The moaner was pounding hard enough to shatter the bones in his hands and moaning loud enough to shame a porn star nearing a money shot. And here I was stuck fuck-all in the middle of the shit storm. I wanted out of this scene, and I wanted out now.

I checked the room for something to use as a weapon. I found nothing. I could break the mirror and wield a piece of the broken glass like a knife, but hand-to-hand combat with one of those monsters was not one of the entries in my bucket list.

I turned around and quietly locked the door while trying not to let the beast know I was occupying the room. From the sounds of the beat-down he was giving the door, I was fairly certainly he had no intention of relenting or apologizing for the earlier incident.

I slid down the door until my ass hit tile. The floor was disgusting. I was most likely sitting in some stranger’s piss or puke. The pounding was reverberating in my head and numbing all other senses. All there was in that moment was sound, nothing but sound, pounding, echoing sound. Just a moment ago, I was begging to be released from the silence, and now I would give my other cheek for just a moment of that quiet bliss.

I could have screamed at the top of my lungs. Of course, that would only have brought about more relentless pounding.

Persistence, I have always felt, was one of mankind’s greatest attributes. Persistence has driven man to great heights, helped him to discover and invent new and better technology. Persistence was the spark that drove mothers to raise children into good and kind adults. Persistence took man to the moon and to the center of the earth. But at this very moment, persistence was about to undo the sanity of one man—me.

I was about to stand up, swing the bathroom door open, and choke the life out of whoever was on the other side, when the hammering stopped as suddenly as it had begun. The sound echoed on for a while, although I was pretty sure that echoing was in my head. But finally, sweet, sweet silence blanketed the room. A brief peace overcame my chest. I breathed it in, savored it.

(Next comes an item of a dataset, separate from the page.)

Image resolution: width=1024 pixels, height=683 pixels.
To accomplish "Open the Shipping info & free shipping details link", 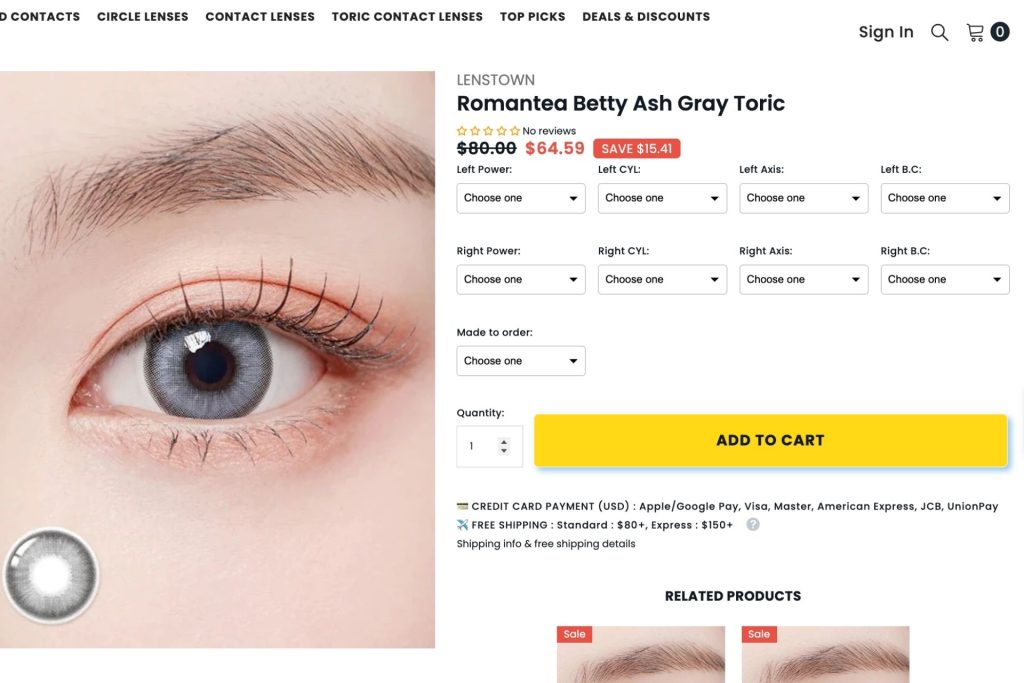I will [545, 543].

The short-lived peace was lifted when I heard Flaky stomping away. Was he looking for something to help him smash down the door?

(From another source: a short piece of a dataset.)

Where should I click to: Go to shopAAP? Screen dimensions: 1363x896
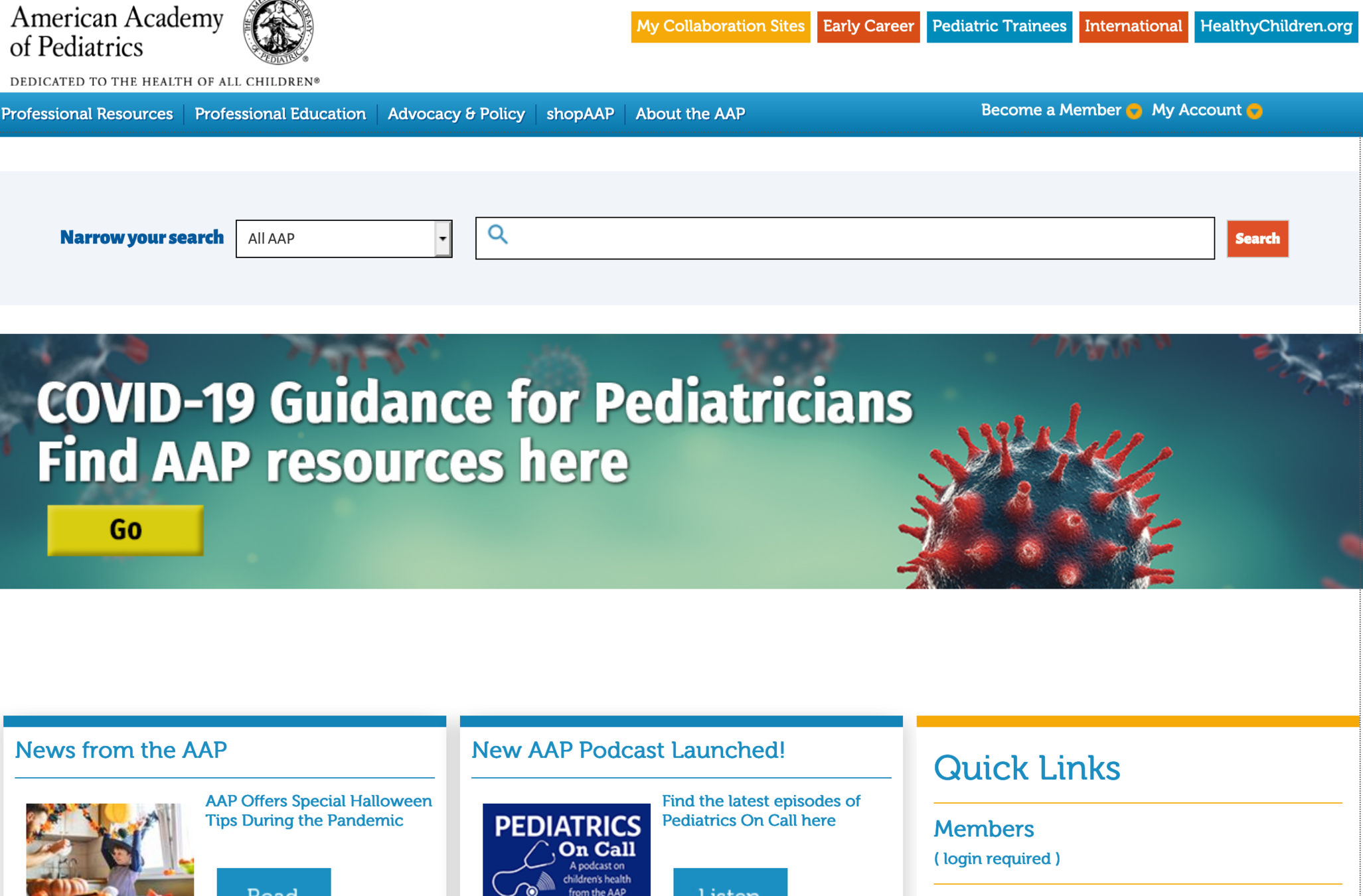pos(580,114)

My heart finally slowed to a just-above-average-tempo, and I was able to piece together the question that had been swimming in my head when Flaky attacked me.

“What in the hell did he want?”

I waited a moment longer until I was fairly sure there was nothing on the other side of the door that wanted to rip me apart. Once I felt safe, I stood and immediately went to work. Before I put my fingers anywhere near my cheek, I had to disinfect my hands. Who knew what kind of hellish germs were infesting the floor? A few scrubs with some anti-bacterial soap and I felt it was safe to begin playing doctor on my face.

Patching up my desecrated cheek proved to be more difficult than I had thought. In order to keep the bandage in place, I actually had to stuff the crater with a bit of gauze after dumping in half of a tube of antibiotic salve. Once the bite was covered, my face returned to its average-looking self.

With the surgery complete, I rummaged through the store until I located a means to carry supplies. A backpack would fit the bill perfectly, even if said backpack was designed for a young teenager. I wasn’t sure what it said, but the prepubescent grins of five young boys offered enough for a fairly good guess.

Even though I had no idea what had happened, I needed to at least be as prepared as a drugstore would allow.

Trail mix and other junk food items – check.

Bottled water – check.

Flashlight – check.

Extra batteries – check.

Matches – check.

Radio – check.

First aid supplies – check.

Paper and pens – check.

That was about all I could stuff into my boy-band backpack. It wouldn’t get me through Armageddon, but—Wow! I hadn’t thought that one through. Armageddon. The word itself was too Hollywood, too biblical, to be real. I had always assumed Armageddon would simply be the end. Blackout. Boom! You’re dead! The idea that the end would actually be sufferable made no logical sense. This was more like a bad joke or, worse, a Roger Corman movie that had no ending.